- Born: United States
- Died: November 22, 2022 United States
- Occupations: Journalist, columnist, playwright, commentator
- Parent(s): Clarence Wilson Gladine Parrish

= Kathy Y. Wilson =

American columnist, author, playwright, and commentator

Kathy Y. Wilson (d. November 22, 2022) was an American journalist, columnist, playwright, and commentator. She was the creator of an opinion column, a 2004 non-fiction book and a one-woman play all titled Your Negro Tour Guide.

== Early life and education ==
Wilson was born to Clarence Wilson, a steel worker, and Gladine Parrish, a nurse. She has two older brothers and a younger half-sister. She spent her childhood in Hamilton, Ohio, before her parents divorced and her mother left with the children, eventually settling in Forest Park, Ohio. She graduated from Greenhills High School. She attended the University of Cincinnati but didn't graduate.

== Career ==
She worked for five years as a reporter for the Hamilton JournalNews and described editors sending her out on "black stories."

Between 1999 and 2007 she created an opinion column, a nonfiction book and a one-woman play all titled Your Negro Tour Guide. Wilson wrote the column for alternative weekly City Beat from 1999 through 2006 and 2012 to 2015; the title refers to a retort she made to white former coworkers' questions about Black culture when Wilson was the only Black person in the newsroom.

Wilson was a commentator for National Public Radio. She wrote for City Beat, Cincinnati Magazine, and the Cincinnati Enquirer. She taught at the University of Cincinnati.

In 2014 she was the Cincinnati Public Library's first Writer-in-Residence. She was awarded the 2016 ArtsWave Sachs Fund Prize.

As of 2018 she was a senior editor at Cincinnati Magazine and an adjunct professor in University of Cincinnati's Women’s Studies department. She was a regular contributor of commentary on NPR's All Things Considered. She was twice a fellow for the Knight Center for Specialized Journalism at the University of Maryland.

In 2018 a recreation of Wilson's apartment was featured as an exhibit, "Sanctuary: Kathy Y. Wilson Living in a Colored Museum" at the Weston Gallery at the Aronoff Center for the Arts.

She authored two other books, Your Negro City Guide and True Grits: A Short Stack of Food and Family in Over the Rhine.
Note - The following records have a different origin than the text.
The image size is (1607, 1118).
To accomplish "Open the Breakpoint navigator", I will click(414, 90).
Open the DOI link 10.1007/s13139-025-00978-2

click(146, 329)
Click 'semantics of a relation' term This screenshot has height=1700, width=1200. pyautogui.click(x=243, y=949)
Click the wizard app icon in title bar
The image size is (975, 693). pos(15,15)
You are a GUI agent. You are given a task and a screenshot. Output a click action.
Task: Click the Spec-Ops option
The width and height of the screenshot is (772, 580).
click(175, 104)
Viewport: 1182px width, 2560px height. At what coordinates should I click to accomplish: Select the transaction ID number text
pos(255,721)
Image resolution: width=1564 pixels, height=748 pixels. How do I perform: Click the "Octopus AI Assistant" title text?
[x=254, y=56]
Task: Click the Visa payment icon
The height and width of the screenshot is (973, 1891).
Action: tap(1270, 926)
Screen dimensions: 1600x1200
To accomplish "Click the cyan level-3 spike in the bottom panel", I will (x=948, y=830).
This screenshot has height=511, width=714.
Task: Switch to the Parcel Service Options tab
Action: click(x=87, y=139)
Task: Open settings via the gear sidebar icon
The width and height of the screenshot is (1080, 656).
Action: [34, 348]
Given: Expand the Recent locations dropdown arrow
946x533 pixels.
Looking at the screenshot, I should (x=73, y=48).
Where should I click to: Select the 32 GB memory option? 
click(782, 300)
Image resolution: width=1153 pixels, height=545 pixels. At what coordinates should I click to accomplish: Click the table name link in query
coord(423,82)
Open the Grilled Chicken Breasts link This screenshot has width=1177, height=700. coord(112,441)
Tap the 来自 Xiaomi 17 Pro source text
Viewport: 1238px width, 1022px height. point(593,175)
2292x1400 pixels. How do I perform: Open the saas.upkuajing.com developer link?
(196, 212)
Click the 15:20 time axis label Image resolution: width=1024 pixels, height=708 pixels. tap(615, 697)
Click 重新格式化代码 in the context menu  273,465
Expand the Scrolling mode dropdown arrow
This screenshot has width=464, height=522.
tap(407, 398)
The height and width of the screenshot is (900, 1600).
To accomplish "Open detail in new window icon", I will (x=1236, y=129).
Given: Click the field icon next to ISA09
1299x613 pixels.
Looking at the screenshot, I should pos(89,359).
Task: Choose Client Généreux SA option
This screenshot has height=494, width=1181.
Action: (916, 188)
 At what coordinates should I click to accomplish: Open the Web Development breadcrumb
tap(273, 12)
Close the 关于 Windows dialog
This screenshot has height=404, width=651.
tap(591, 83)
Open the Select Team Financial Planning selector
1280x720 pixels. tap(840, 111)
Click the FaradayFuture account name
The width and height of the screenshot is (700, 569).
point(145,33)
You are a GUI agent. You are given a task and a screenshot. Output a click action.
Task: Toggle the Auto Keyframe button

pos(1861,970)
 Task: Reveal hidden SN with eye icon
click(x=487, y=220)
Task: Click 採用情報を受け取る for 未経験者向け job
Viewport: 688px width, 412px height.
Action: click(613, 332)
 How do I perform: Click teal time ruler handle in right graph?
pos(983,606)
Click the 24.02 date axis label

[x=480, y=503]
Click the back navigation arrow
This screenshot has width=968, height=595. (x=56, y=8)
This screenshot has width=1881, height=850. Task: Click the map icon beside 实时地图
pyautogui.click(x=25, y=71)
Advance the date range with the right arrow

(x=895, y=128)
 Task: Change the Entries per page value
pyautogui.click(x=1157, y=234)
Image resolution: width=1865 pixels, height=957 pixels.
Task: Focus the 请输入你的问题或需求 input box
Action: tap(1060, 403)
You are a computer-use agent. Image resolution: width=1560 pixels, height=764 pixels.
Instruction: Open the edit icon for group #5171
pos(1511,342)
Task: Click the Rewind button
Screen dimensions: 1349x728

=== Productions of stage adaptation ===
Wilson's stage adaptation of Your Negro Tour Guide was produced by Cincinnati's Playhouse in the Park in 2007 and by Valdosta State University in 2008. VSU Sociology professor Tracy Woodward Meyers said, "the show deconstructs and lampoons gender, race, class, and sexuality in America.” It was produced that same year by the National Women's Studies Association. It was produced in 2011 by the University of Kentucky. It was produced for the 2012 Cincinnati Fringe Festival.

== Reception ==
Publishers Weekly said "her writing works best when it's crackling and clipped". Pittsburgh City Paper describes her as 'writing carefree of the "white gaze." ' The Cincinnati Enquirer called her the city's "unofficial conscience." Tony Norman said, "Wilson's use of language is a virtual bouillabaisse of postmodern negritude, political cunning and psychological insight." In July 2020, during the fallout from the murder of George Floyd, Cincinnati Magazine named the book one of five must-read books by local Black authors. The Cincinnati Enquirer called her "one of Cincinnati's most fearless 21st-century writers."

== Personal life ==
Wilson was a lesbian. She lived in the Walnut Hills neighborhood of Cincinnati with her partner, Kandice. She wrote and spoke about her father's pedophilia conviction.

In July 2020 she had a kidney transplant. Wilson died November 22, 2022, of kidney failure.